The school grades dilemma: grades are not suitable for comparisons
Tools like Google PageSpeed Insights, or Yahoo's YSlow output two types of data:
- a score for the performance of the website
- concrete advice on how to improve this grade
The scores are on a scale from 0 to 100, with 100 being the best result. So far so clear. And intuitively accessible. Especially because the ratings are supported by a traffic light system.
But when it comes to comparing two sides on the basis of these ratings, interpreting the measurement results is no longer so easy. In fact, it is incredibly difficult, if not impossible. Because everyone can see that the site with the 90 rating is better than the one with the 80 rating. But the following statement can no longer be made: By what factor is the site with the 90 rating better than the other one?
And this describes the problem at its core: Grading systems simply do not allow such statements. You know this from your school days: the person sitting next to you got a C, but you got a B yourself. Even if only one or two points separate you: The result is fundamentally different. And without knowing the grade key of the paper, it is impossible to say how close the result was.
The reason for this limited significance is the so-called scale level of the measurement data. However, I do not want to go into this in detail here. For more details on scale levels and the permissible arithmetic operations, just take a look at Wikipedia.
Back to our example from the beginning: no one is able to say exactly by which factor the old and the new site differ. Such a statement is only possible with a real speed measurement.
Time measurements provide the best loading time data
The most valuable data for comparisons, the preparation of optimization measures etc. are in any case time measurements. Because these have a zero point to which one can orientate oneself. Thus, tools that measure the loading time allow all kinds of statements and comparisons.
So if you measure a page load time of 2.712 seconds before an optimization measure and a value of 2.133 seconds after the conversion, you can make the following statements based on this data:
- The site is 21 per cent faster after the changeover than before the changeover
- The optimised aspect is responsible for more than one fifth of the page performance. (one of the most important pieces of information ever!)
- All further optimization measures can be set in relation to this value.

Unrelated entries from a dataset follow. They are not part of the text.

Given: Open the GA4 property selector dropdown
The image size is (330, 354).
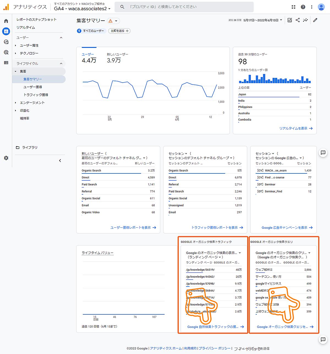Looking at the screenshot, I should (82, 9).
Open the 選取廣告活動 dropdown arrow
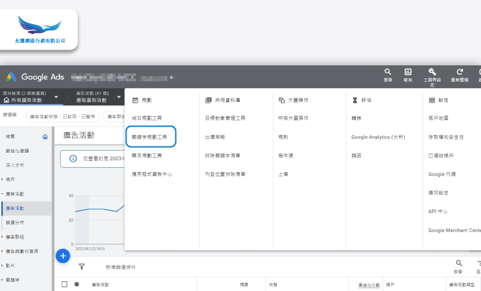The height and width of the screenshot is (291, 481). click(119, 97)
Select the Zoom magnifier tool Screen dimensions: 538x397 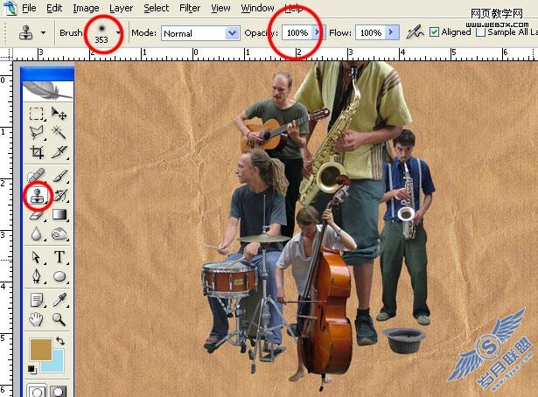pyautogui.click(x=59, y=319)
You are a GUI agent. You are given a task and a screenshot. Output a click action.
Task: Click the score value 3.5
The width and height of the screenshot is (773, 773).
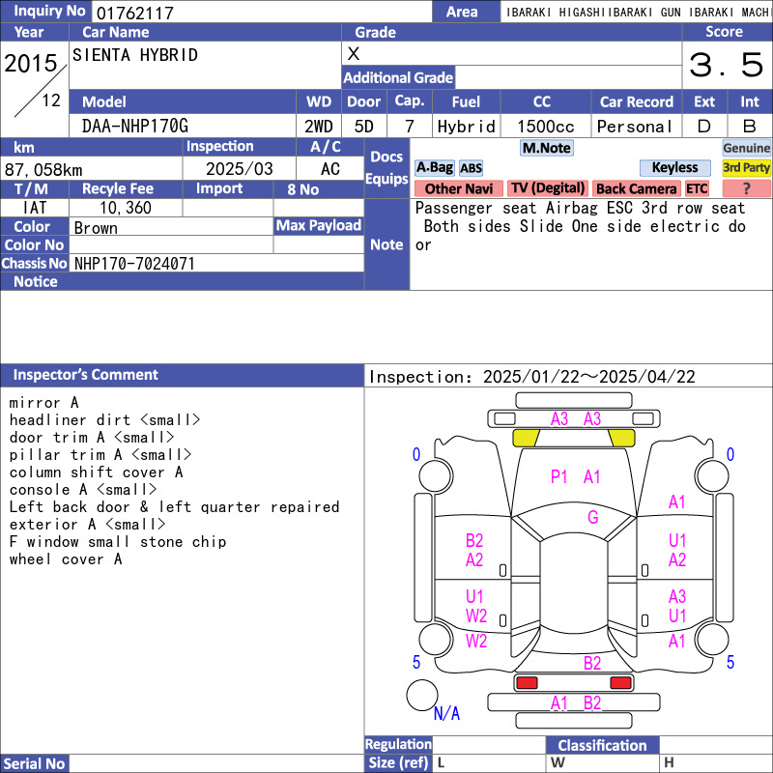pyautogui.click(x=726, y=66)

Thus, an optimization that would bring 9 per cent more speed, but would mean disproportionately more effort, can be prioritised differently than a measure that saves correspondingly more loading time.
If the client from the example case had measured from the beginning with a tool like webpagetest.org, he would have seen that the performance of his site more than doubled in the relevant areas.
Conclusion: Knowledge about the type and quality of measurement data is only the beginning
So, for a meaningful comparison of two or more websites, at least the following two conditions must be met:
- The tool used must measure the right things - the relevant parts of the website. When changing hosters, for example, you should not rely exclusively on a test that primarily looks at onpage factors.
- The data used must allow a meaningful comparison. Normally, one would like to know by which factor an optimization has brought one's own website forward. Only with this information can you make a forecast about the improvement of the conversion rate, for example.
Admittedly: Knowing the right data is just the beginning. Of course, you also need to know how to properly test page performance and read the data sets. That's why we deal with these two topics in detail in other blogposts.
However, understanding the data and the permissible conclusions that can be drawn from it is the basis for all further optimization steps. And it helps to take the right and most sensible optimization measures.